By Lara Evans Bracciante
Originally published in Massage & Bodywork magazine, October/November 2004.
Dieting and exercising to lose weight are as American as apple pie (low-fat, that is). And now with the extreme makeover craze sweeping the country, liposuction — the surgical removal of fat tissue — may eventually become just as common. But taking this shortcut also bypasses the health benefits associated with slimming down, including reduced risk of heart disease, stroke, diabetes, and fatigue.
Researchers from the Washington University School of Medicine in St. Louis studied the effects of liposuction on 15 obese women who had approximately 20 pounds of abdominal fat removed. By measuring blood markers (cytokines and C-reactive protein) and insulin resistance before surgery and after 12 weeks, researchers were able to determine heart disease and diabetes risk. The surgical weight loss had no positive effect, meaning their risk did not decrease.

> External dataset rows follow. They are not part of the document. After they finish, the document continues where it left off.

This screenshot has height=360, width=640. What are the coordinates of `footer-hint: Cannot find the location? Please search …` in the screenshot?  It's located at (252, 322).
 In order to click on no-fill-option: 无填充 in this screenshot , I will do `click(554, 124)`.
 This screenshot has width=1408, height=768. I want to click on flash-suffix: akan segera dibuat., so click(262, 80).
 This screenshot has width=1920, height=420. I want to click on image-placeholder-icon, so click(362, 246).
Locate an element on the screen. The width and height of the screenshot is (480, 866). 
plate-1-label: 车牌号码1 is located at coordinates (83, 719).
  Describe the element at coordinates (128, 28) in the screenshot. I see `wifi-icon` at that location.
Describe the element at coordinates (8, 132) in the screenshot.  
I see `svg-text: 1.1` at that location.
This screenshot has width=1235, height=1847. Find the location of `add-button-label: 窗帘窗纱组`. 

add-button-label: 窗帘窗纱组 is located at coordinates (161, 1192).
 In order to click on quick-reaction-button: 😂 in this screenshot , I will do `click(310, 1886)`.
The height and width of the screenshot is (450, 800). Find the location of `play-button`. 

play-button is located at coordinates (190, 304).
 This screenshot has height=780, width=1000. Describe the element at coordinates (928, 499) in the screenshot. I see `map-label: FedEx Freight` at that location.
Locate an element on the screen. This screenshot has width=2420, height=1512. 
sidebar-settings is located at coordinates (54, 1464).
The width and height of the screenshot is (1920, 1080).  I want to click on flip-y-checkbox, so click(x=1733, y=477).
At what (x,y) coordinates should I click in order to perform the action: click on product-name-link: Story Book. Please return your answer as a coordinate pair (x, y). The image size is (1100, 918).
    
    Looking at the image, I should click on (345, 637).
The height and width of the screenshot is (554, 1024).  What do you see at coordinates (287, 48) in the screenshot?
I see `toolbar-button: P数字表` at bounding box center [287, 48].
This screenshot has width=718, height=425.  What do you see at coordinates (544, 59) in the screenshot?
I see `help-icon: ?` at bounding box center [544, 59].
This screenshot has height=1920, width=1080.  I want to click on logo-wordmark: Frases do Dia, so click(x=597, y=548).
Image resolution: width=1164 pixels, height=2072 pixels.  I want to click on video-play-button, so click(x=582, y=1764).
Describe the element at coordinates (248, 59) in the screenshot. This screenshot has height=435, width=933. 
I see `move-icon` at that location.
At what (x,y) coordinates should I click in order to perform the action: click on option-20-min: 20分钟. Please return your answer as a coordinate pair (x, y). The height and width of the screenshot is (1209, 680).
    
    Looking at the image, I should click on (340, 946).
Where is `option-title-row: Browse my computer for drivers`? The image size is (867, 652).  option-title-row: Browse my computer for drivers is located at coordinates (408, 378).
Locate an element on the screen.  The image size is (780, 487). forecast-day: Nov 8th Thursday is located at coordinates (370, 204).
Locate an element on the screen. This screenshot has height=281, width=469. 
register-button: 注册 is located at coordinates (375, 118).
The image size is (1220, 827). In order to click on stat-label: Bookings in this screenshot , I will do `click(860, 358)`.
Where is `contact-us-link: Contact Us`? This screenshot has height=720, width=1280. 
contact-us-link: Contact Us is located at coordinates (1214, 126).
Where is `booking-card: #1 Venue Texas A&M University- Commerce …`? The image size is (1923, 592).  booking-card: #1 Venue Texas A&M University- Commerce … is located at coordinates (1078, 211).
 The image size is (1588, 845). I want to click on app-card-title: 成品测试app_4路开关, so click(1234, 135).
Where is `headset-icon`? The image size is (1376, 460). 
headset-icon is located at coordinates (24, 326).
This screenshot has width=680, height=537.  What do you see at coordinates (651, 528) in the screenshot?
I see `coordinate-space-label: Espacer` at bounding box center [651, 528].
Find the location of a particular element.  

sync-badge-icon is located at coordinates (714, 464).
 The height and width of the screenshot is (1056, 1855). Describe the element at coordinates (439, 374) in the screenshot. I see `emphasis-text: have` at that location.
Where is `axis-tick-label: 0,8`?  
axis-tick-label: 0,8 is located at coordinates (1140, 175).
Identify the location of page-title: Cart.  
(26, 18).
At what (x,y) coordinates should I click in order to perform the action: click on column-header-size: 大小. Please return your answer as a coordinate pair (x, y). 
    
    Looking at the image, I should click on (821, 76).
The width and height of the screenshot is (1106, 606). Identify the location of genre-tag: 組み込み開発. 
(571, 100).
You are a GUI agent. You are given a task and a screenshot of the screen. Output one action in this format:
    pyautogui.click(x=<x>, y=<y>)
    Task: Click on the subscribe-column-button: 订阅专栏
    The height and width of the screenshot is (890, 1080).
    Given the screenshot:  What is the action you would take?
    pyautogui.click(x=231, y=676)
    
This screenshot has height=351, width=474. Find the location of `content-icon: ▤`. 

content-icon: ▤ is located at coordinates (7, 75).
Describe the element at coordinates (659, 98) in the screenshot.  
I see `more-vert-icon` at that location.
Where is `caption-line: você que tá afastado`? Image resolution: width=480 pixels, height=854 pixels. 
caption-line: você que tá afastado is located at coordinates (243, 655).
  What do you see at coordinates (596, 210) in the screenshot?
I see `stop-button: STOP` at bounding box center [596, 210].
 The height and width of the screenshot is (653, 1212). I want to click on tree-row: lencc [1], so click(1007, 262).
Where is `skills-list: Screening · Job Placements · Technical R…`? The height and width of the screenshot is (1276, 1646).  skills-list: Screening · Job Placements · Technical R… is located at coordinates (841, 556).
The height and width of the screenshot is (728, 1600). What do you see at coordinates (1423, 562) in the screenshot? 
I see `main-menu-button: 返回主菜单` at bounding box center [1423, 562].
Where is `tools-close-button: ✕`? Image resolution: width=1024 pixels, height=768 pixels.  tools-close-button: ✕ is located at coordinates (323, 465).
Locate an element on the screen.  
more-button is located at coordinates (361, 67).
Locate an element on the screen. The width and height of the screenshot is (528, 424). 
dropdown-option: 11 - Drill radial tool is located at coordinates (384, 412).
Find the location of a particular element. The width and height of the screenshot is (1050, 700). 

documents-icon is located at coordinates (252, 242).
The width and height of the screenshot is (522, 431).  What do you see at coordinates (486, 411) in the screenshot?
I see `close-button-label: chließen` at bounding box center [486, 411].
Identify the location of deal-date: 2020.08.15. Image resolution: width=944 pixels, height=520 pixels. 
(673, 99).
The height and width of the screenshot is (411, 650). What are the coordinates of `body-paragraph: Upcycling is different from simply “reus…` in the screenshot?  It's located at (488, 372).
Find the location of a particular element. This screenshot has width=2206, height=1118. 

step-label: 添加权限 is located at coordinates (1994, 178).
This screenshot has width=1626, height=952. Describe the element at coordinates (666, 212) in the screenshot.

Because liposuction only removes weight in a single area, researchers speculate the fat cells which remain throughout the body continue to contribute to health risks. However, experts say, weight loss in any form can help overweight patients begin an exercise program by improving their ability to walk and be more physically active. Furthermore, they may be motivated to make the necessary diet and lifestyle changes that will contribute to lowered risk of disease.